Alumni Services

David F Noble

Retired divinity graduate David F Noble traces his journey from New College to positions in the pastorate, book publishing and university teaching.

Name

David Franklin Noble

Degree Course

PhD in Divinity

Year of Graduation

1972

Your time at the University

David Noble

I chose New College, University of Edinburgh, because of notable faculty members, especially James S Stewart and Thomas F Torrance. James S Stewart, a quiet, self-effacing man, could be a roaring lion in the pulpit. As Chaplin to the Queen in Scotland, he wore red sleeves under his robe. These would glow when he raised his arms and said such a thing as “Listen to the wind, Nicodemus. Listen to the Wind!”

Once, I went with a fellow student into a coal mine under the Firth of Forth near Kirkcaldy. Afterward my thighs were stiff for four days from duckwalking between close columns under an impossibly low ceiling for about 100 feet along the coalface.

I became a member of the Edinburgh Chess Club near the West End of Princes Street and was on a team that competed with teams of other chess clubs.

An an ordained minister, I supplied pulpits on weekends at 75 parishes of the Church of Scotland, including Bowmore on the Island of Islay, Grangemouth, Mallaig, and Kirkcaldy.
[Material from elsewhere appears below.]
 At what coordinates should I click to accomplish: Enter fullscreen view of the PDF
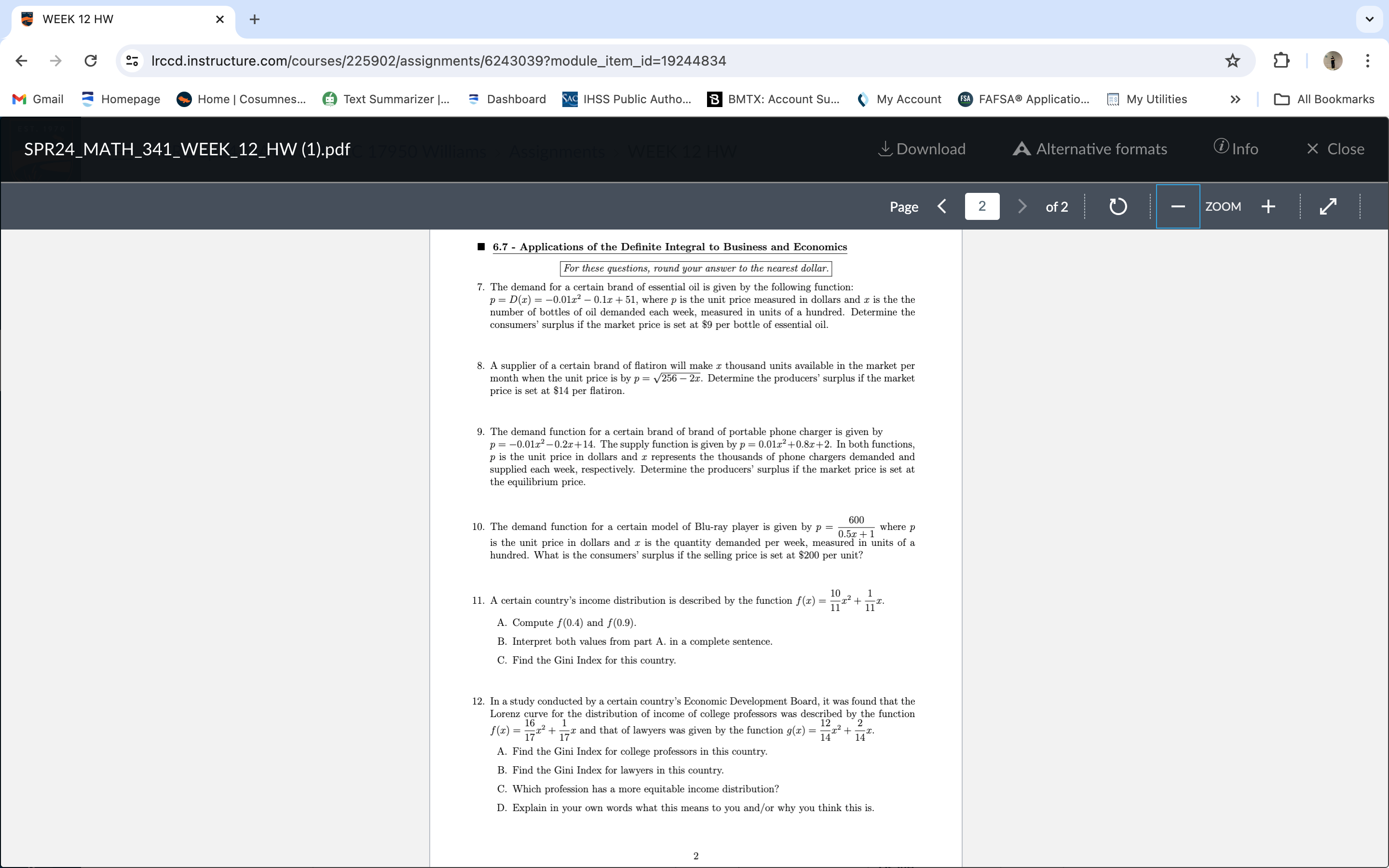point(1328,206)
The church at Bowmore was round “so that the Devil couldn’t hide in a corner”. At the church in Grangemouth, the organist showed me the smallest organ pipe, which he had nicknamed “Wee Squeak”. At Ullapool (home of “The Singing Fishermen”) I learned that I shouldn’t wear (as a bad omen) a clerical collar near boats that fishermen were going to use the next morning. At Kirkcaldy I saw during the morning service the miner who had guided me through the coal mine. We recognised each other at once and smiled.
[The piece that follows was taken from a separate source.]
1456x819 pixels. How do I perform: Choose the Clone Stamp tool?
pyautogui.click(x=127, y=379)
One memorable experience was speaking for the Rev Robert (“Bobby") Walker of Lesmahagow at a youth weekend retreat near Auchendaff Farm and Threeshire Hill. Before a 10-mile hike across a moor, we had for breakfast fried blood pudding, which looked like black cinders in the bottom of the pan. Fried blood pudding was perfect for the long hike because you did not want to eat anything else the rest of the day. 

Your experiences since leaving the University

After a five-year pastorate in Lexington, Kentucky, my careers have been a book-publishing club sandwich between three slices of university-teaching toast in Indianapolis, Indiana.
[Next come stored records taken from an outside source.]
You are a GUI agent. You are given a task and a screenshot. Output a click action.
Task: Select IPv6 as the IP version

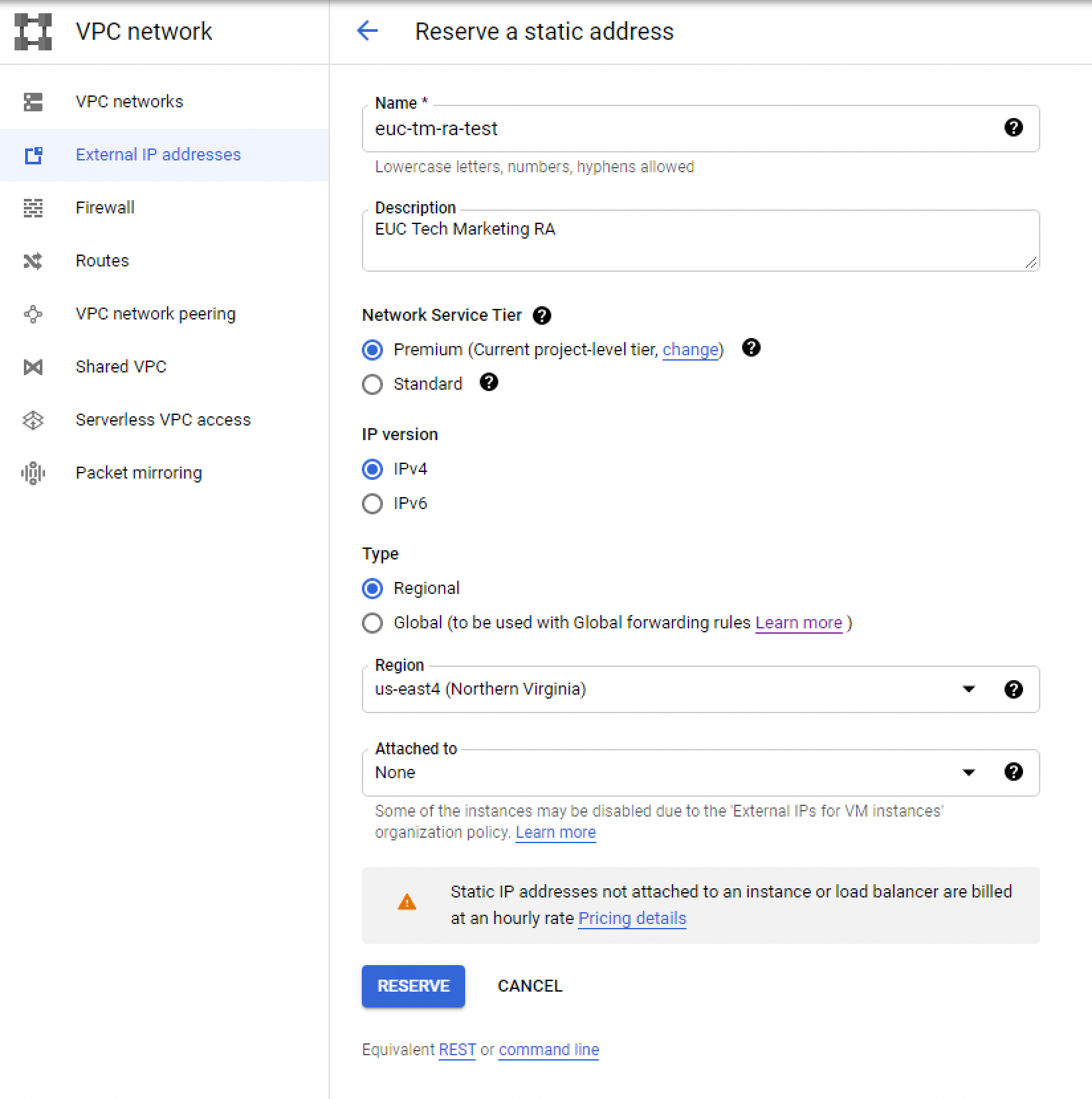coord(372,503)

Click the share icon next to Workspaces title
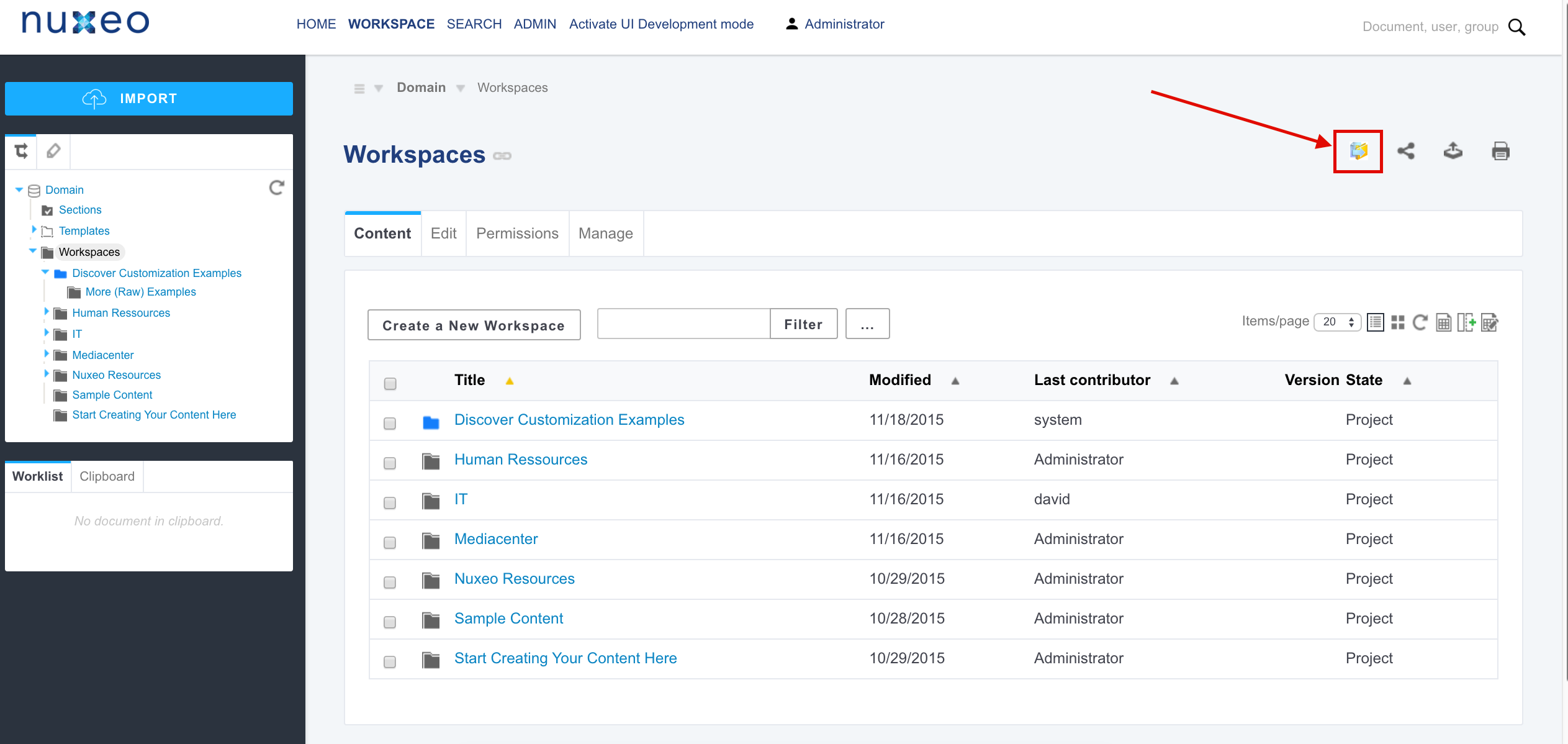point(1406,151)
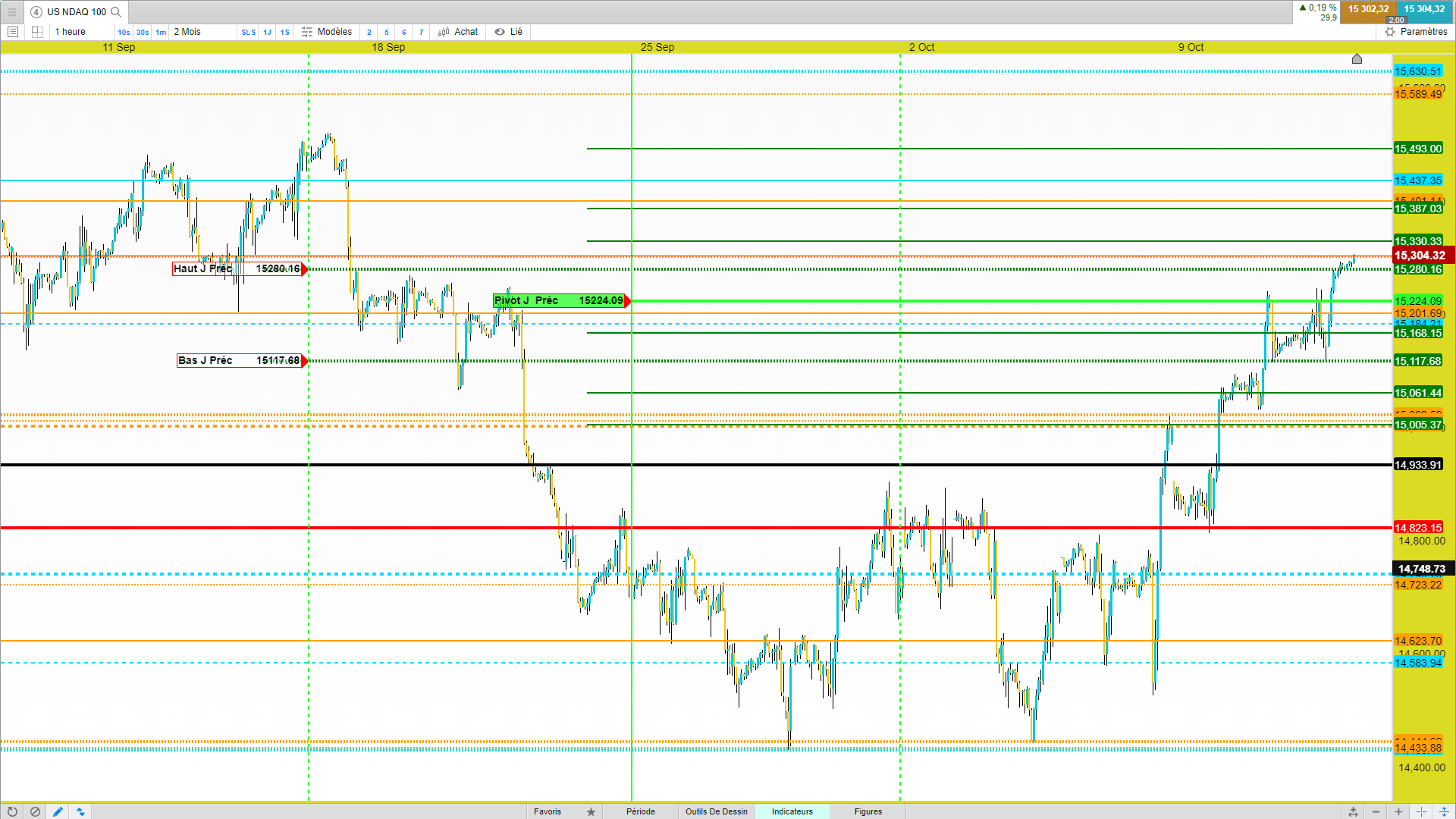The width and height of the screenshot is (1456, 819).
Task: Open the Outils De Dessin tab
Action: [x=716, y=811]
The topic of my dissertation under Prof Robin A S Barbour at New College was the literary structure of the stories of Mark’s Gospel. I discovered that almost all of Mark’s stories were written according to one narrative pattern in six forms: the full pattern, two abbreviated versions of this pattern, plus a short form of the full pattern and each of the two abbreviated versions. This pattern and its forms can be criteria for evaluating the structure, redaction, and originality of stories in the Gospels of Matthew, Mark, and Luke. The only two public copies of this dissertation, which contains a lode of information for further mining, are in the libraries of the University of Edinburgh and New College.

Work on this dissertation influenced positively my university teaching of literature, composition, religion, and technical report writing, plus my work as an editorial director and senior editor for editing and training editors at two different book publishers.

For a list of the books I have written, you can look up my Kindle ebook (Correct Your Own English) on Amazon. In a section (down the page) on information about the author, you can see that I should not be confused with another author with the same name (David Franklin Noble). He was a Canadian professor who lived from 1945 to 2010. His works and mine are sometimes commingled in book listings online.

Currently, at age 84, I am retired. As an active amateur radio operator, I am able to contact, along with other radio stations across most of the world, “ham” radio operators in the United Kingdom.

Alumni wisdom

The best thing an American can hear a Scot say is 'Haste ye back to Scotland'.

David Franklin Noble

Be sure to attend performances at each annual Edinburgh Festival if you are at the University for more than a year.

Visit the homes and sites of famous authors, philosophers, and religious leaders along the Royal Mile between Edinburgh Castle and Holyrood Palace.

Meet and learn from as many Scots as time will allow beyond academic life. Their friendliness and sense of humour are unforgettable.

The best thing an American can hear a Scot say is “Haste ye back to Scotland”. For me, that was a written message from Bobby Walker on a note in my cabin on the Statendam before I returned to the United States in 1962.